PROVIDED MATERIAL:
____

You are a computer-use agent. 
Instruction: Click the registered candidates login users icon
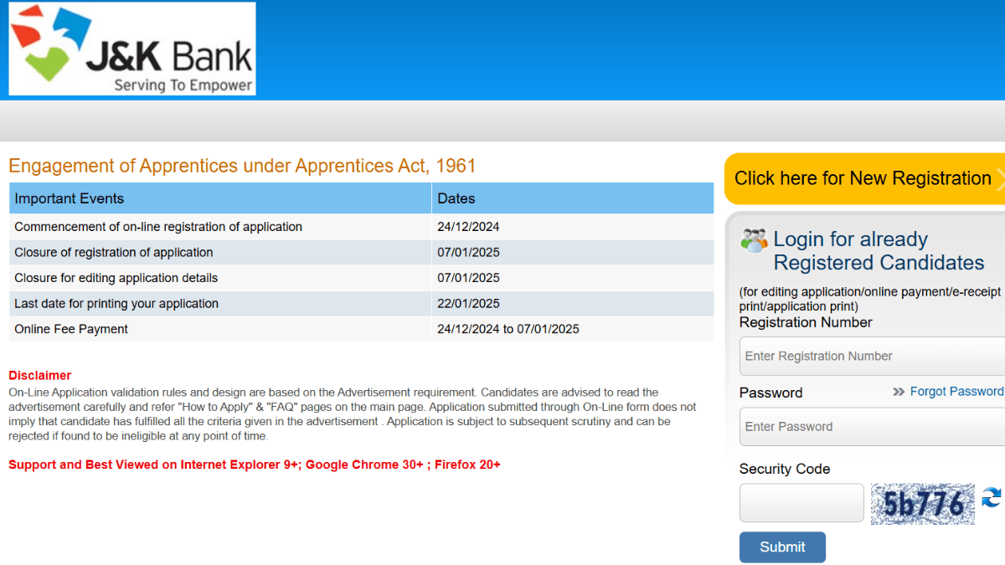click(755, 239)
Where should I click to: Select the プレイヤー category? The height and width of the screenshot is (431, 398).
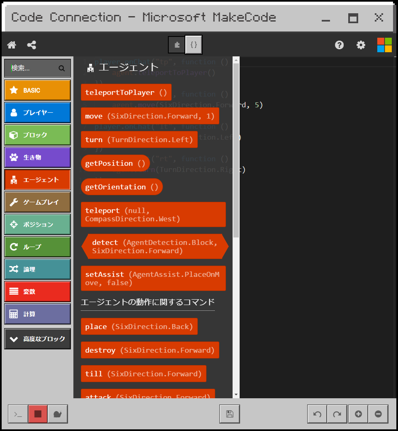(37, 111)
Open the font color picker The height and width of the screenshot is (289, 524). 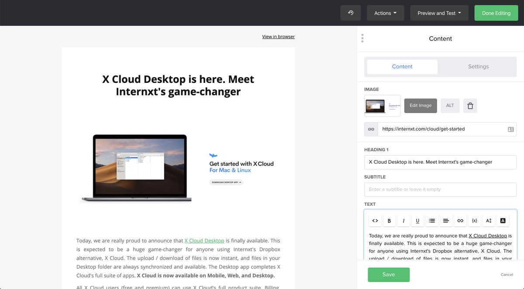(503, 221)
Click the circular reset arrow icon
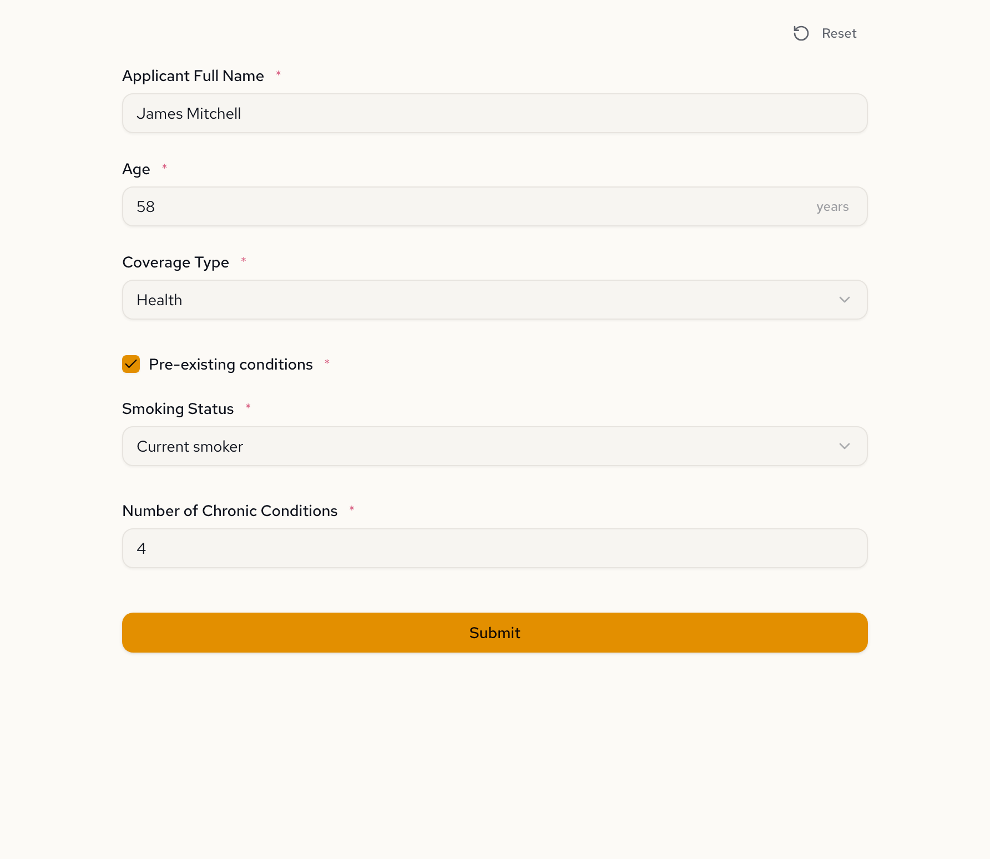990x859 pixels. coord(801,33)
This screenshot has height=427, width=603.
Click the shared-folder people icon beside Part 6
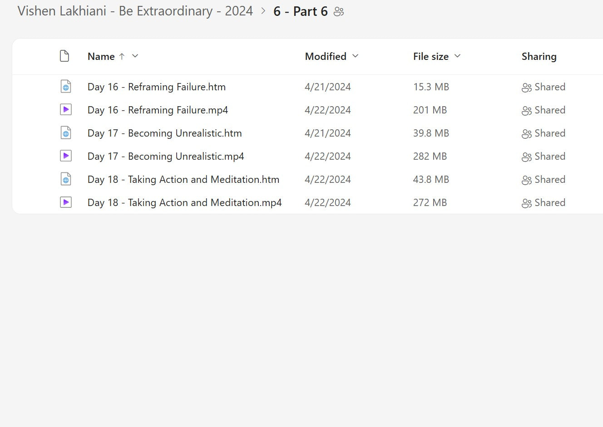tap(339, 12)
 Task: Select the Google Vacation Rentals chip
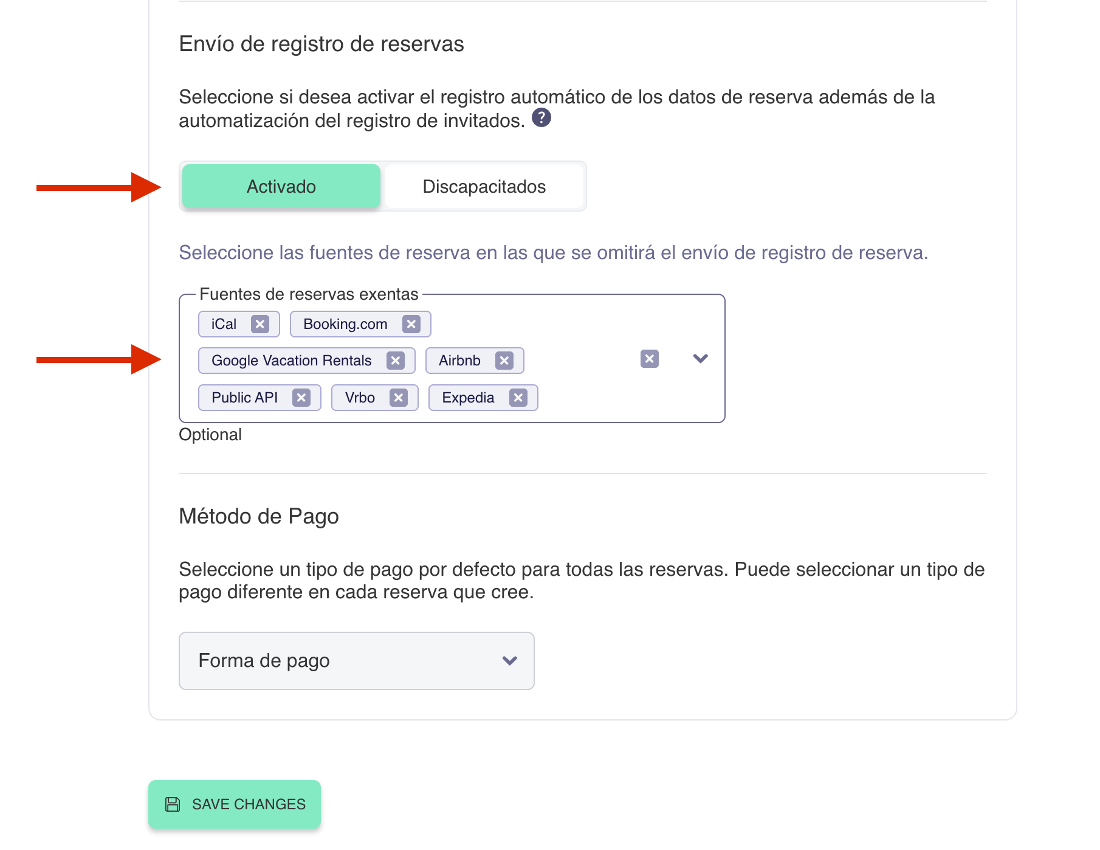291,361
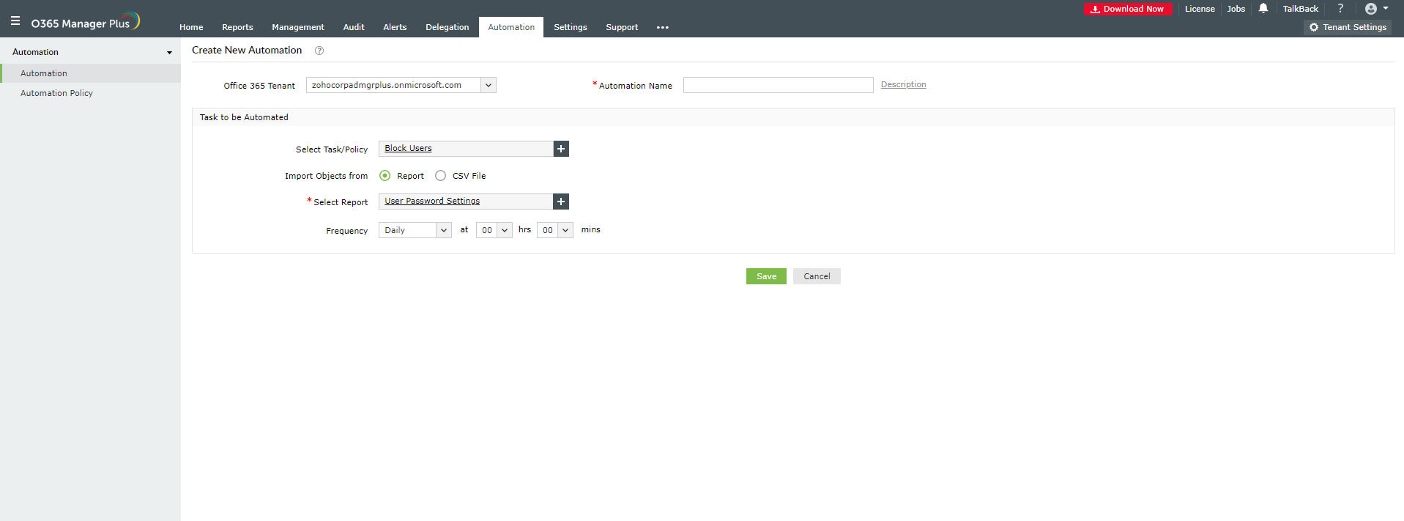
Task: Select the CSV File radio button
Action: point(440,176)
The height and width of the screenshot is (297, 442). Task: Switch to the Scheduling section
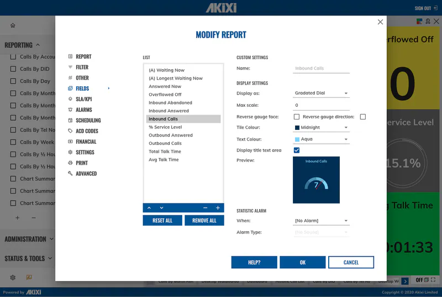88,121
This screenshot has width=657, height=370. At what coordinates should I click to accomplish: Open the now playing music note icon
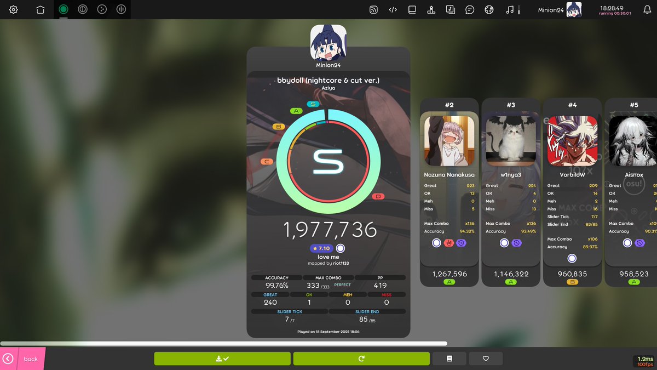point(508,9)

____

PROBLEM TO SOLVE:
The copy must start at the line containing "The height and width of the screenshot is (297, 442)." and end at the last line of the data, matching each line exactly. It must hold no pictures.

TASK RESULT:
The height and width of the screenshot is (297, 442). Task: Switch to the Scheduling section
88,121
This screenshot has width=657, height=370. At what coordinates should I click to accomplish: Open the now playing music note icon
point(508,9)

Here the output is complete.